Prof. David Sherman University of Michigan, US
Synthetic Biology for Natural Products
Emerging Insights into Function, Structure and Metabolite Diversification from Modular Polyketide Synthases
Bacterial modular polyketide synthases are multi-functional enzymes that mediate the assembly of a wide variety of complex natural products. Many of these metabolites have been developed into clinically approved antibiotics, anti-parasitic agents and cancer therapeutics. For the past three decades numerous groups have worked to understand the function and structural parameters involved in expanding the metabolic diversity of modular PKSs through in vivo and in vitro approaches. Although some successes have been reported, there continues to be a need to expand our knowledge about the role of individual catalytic domains, protein-protein interactions and substrate selectivity parameters in order to engineer these systems. We have focused on studies of PKSs that generate 12-, 14- and 16-membered macrolactones in order to understand the primary bottlenecks in production of new metabolites using natural and unnatural chain elongation intermediates. A particular focus in these studies has been the PKS terminal thioesterase domain and the determinants that contribute to selectivity and macrolactonization. Recent studies have revealed the ability to maximize efficiency of macrolactone formation by appropriate pairing of a TE domain in an engineered PKS involved in processing of unnatural substrates. We have also significantly expanded our pool of unnatural substrates to assess flexibility of PKSs toward proximal/distal functional group alterations, heteroatom replacements, and odd-numbered chain elongation intermediates. In numerous examples, new 12-, 14- and 16-membered ring macrocycles are generated, and can be further transformed into novel macrolides by glycosylation and late-stage oxidation with heterologous CYP450s. This biocatalytic cascade approach is enabling scalable methods for understanding PKS function, engineering biosynthetic enzymes and obtaining new bioactive molecules for analysis against a range of disease targets.

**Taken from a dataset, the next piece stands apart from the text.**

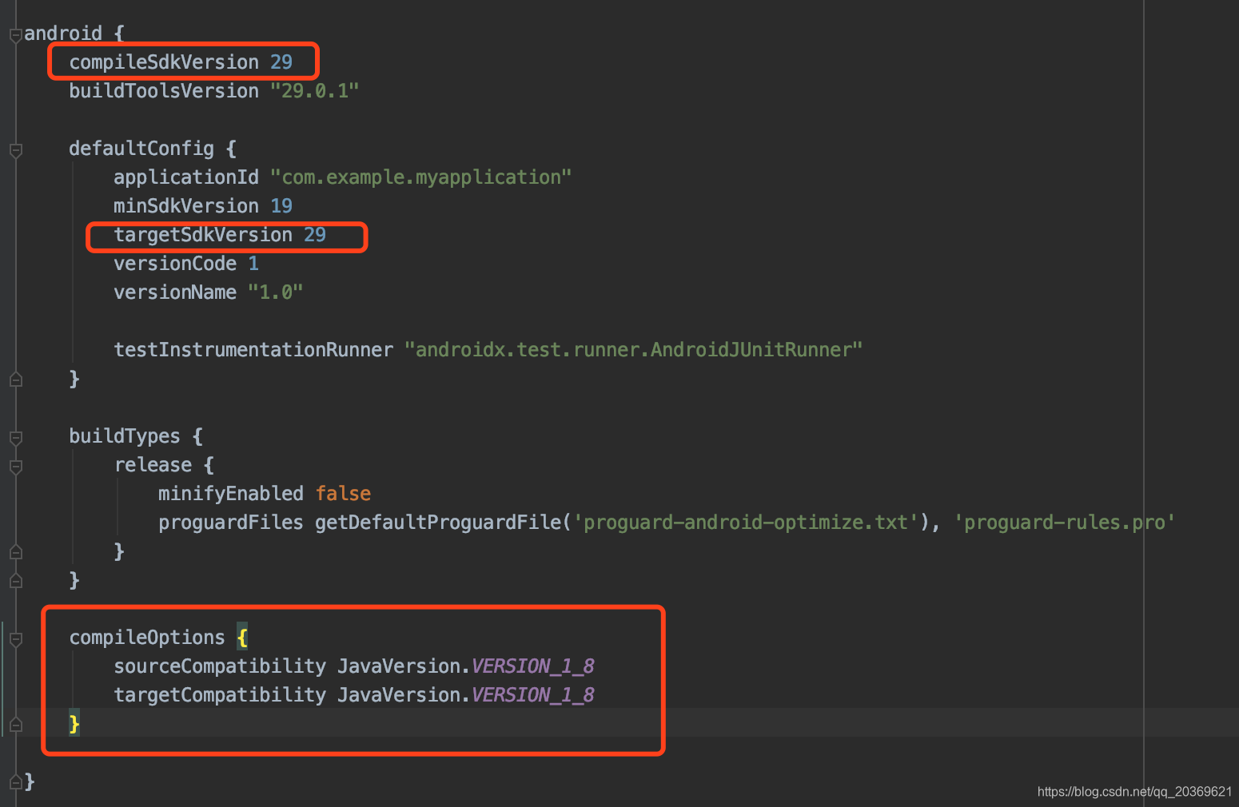Click the fold icon next to the release line

coord(15,467)
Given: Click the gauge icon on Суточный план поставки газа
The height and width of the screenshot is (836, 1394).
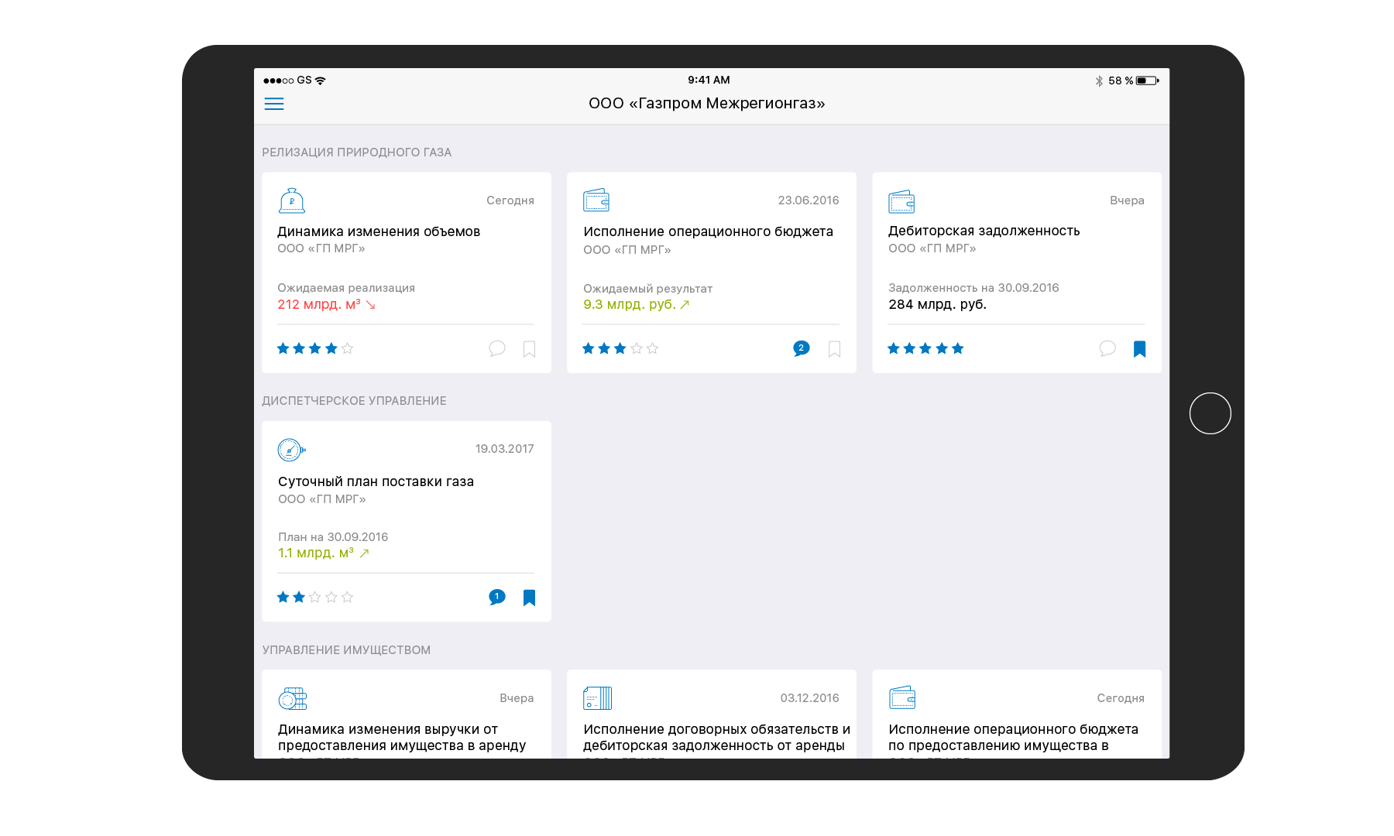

We are also making progress in the realm of structural studies on complete modular PKSs using cryo-electron microscopy. Following our work on the pikromycin PikAIII (module 5) structure determined several years ago, we are gaining new insights from a terminal PKS module that includes KS-AT-KR-ACP-TE domains. These new studies are revealing a more complete understand of the dynamic forms of the mega-synthase, which is being probed by orthogonal analytical approaches to deepen the insights into these amazing molecular machines.